Copy each line of the records that includes "computer".
━━ SUPPLIED RECORDS ━━
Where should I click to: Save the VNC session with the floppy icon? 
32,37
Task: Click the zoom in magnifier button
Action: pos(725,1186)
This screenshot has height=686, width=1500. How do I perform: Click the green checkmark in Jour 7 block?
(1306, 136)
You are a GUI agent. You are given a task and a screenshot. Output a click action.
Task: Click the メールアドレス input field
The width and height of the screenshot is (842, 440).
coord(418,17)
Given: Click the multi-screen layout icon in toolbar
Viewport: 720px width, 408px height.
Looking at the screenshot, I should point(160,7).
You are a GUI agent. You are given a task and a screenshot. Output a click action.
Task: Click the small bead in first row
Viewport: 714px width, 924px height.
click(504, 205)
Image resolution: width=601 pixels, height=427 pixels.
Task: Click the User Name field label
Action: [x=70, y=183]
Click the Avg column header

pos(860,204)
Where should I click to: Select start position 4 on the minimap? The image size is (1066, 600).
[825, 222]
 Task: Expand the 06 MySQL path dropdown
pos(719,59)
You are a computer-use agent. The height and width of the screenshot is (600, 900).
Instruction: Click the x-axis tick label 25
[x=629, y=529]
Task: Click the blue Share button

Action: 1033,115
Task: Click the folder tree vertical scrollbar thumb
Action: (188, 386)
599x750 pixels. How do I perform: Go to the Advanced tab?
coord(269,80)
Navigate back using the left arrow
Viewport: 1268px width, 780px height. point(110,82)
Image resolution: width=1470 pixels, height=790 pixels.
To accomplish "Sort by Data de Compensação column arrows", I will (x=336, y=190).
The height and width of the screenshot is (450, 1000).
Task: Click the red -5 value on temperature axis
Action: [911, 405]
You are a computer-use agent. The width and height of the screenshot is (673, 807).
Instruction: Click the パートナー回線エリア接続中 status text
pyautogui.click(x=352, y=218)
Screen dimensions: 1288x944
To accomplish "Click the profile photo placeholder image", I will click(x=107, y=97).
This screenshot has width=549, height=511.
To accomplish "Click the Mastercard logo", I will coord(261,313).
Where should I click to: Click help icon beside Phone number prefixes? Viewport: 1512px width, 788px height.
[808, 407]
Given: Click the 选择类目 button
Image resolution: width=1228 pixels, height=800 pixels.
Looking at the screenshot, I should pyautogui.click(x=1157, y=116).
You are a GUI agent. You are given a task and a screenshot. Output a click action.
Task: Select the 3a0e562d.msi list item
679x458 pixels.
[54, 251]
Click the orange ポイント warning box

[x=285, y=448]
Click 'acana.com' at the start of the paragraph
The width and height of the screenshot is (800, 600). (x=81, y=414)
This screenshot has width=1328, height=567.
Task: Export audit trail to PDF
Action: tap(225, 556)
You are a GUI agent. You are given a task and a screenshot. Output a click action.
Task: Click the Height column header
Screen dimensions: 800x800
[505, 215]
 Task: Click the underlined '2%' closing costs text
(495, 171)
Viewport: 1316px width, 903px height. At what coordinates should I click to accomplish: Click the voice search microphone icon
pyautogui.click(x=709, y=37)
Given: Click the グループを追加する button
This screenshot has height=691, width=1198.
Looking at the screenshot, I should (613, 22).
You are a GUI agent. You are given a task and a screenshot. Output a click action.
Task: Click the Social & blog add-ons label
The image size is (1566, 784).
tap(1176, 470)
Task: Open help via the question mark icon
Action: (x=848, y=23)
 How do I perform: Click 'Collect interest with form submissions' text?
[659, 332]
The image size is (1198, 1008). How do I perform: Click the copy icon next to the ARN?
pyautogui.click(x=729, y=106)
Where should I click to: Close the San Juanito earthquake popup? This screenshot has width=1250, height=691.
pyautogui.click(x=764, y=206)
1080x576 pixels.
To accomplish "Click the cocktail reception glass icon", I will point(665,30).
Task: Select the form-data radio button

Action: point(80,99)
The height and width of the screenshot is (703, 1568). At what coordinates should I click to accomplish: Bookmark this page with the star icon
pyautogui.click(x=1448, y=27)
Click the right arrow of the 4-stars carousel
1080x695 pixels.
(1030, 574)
━━━
▶ [TASK RESPONSE]:
You are a computer-use agent. The height and width of the screenshot is (600, 900).
You are a computer-use agent. The width and height of the screenshot is (673, 807).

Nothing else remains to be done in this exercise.